The next revolution in data will come through the wider use of smartcards, producing comparable levels of data to the earlier Oyster card (see TfL case study, page 51).

The technology relies on ITSO (Integrated Transport Smartcard Organisation) Ltd, a non-profit standardisation and interoperability membership organisation that maintains and develops the ITSO specification for transport smartcards. It was established as a result of discussions between various UK passenger transport authorities concerning the lack of standards for interoperable smartcard ticketing. Its role is to facilitate and support the development of interoperable smart ticketing schemes complying with the ITSO specification.

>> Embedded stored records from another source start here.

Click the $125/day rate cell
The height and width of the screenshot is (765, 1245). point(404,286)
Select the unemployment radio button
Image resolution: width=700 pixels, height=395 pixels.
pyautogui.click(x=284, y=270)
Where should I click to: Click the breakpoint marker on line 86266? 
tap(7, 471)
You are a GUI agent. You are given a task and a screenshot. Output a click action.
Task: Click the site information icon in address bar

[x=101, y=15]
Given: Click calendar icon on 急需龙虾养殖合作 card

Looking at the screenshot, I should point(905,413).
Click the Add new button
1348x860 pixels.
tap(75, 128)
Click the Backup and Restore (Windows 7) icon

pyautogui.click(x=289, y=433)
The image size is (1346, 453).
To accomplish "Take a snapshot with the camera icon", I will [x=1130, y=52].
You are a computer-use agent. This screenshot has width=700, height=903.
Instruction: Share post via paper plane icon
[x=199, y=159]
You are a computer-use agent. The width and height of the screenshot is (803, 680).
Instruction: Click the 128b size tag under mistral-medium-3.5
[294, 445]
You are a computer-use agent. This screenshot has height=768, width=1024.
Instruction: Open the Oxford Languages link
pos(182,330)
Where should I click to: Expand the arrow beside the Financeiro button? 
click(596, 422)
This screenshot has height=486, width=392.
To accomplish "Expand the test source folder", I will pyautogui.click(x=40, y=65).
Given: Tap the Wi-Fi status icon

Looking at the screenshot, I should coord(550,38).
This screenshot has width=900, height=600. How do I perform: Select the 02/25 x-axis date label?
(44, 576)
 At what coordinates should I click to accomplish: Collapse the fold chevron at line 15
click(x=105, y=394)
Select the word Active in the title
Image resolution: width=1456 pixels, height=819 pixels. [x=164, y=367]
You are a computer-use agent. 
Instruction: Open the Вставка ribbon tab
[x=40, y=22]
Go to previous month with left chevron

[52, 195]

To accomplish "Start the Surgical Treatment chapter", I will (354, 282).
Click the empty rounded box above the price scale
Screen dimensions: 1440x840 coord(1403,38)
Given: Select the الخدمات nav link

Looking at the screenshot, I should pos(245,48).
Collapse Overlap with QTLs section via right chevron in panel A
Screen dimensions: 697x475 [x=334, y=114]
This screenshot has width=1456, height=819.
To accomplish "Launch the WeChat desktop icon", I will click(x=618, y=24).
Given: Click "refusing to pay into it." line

Southern has introduced the key smartcard at 16 stations, with the rest of its network to follow. Weekly, monthly and annual season tickets can be loaded onto it, and which include a London travelcard allowing use of trains, buses, trams and the Underground. Tickets can also be bought online up to two hours before travel and loaded onto the key card at a station reader. Alternatively tickets can be bought at a Southern TVM.

A key card also confers savings on membership of City Car Club in Brighton, and on electric vehicle rental in nine towns served by Co-Wheels. Also open to key smartcard customers is keyGo, which allows customers to pay for their journey via a top-up system, similar to a pay-as-you-go.

Another target for Go-Ahead is to be able to give automatic credits for delayed trains - the building blocks are being put in place to recognise the sale of a ticket allowing the use of a particular train, and that the person passed through certain points and was therefore almost certainly on that train. Conversely, smartcards can also highlight suspicious transactions to help detection of fraud.

Go-Ahead’s Taylor also envisages the development of more sophisticated traffic light and information systems for train loading. London Midland already offers information about which commuter trains calling at certain of its busiest stations have spare seats. Passengers can find out if any of these trains have fewer seats than normal by following London Midland on Twitter. More stations are being added.

In common with most rolling stock introduced over the past decade, the Class 700 Siemens Desiro City trains being built for Thameslink will offer passenger loading information, provided by a counting system mounted above the doorways coupled with load sensors attached to the floor. This data can enable the operator to warn passengers not only which trains are full, but also to advise which carriages have space and therefore where to stand on the platform. The challenge comes with working out algorithms that can predict how many people will get off the train at that station - busy intermediate stations such as Clapham Junction can turn a packed train into a half-full train.

Such sophistication comes at a price, however. “It costs a lot to go through data, and you need to understand what value you are going to get out of it,” says Taylor. “Even managing app messaging requires in-house resources on some scale. What do we want to get out of it? Are the benefits perceived by the customer enough to justify the costs through an increase in business?”

Some argue that the rail industry has been slower than others (aviation, for example) to embrace innovations such as the smartcard. The retail market review now being conducted by ORR is considering “how current regulation and industry arrangements and practices within the retail market are facilitating choice and, in particular, promoting investment and innovation in the best interest of passengers”.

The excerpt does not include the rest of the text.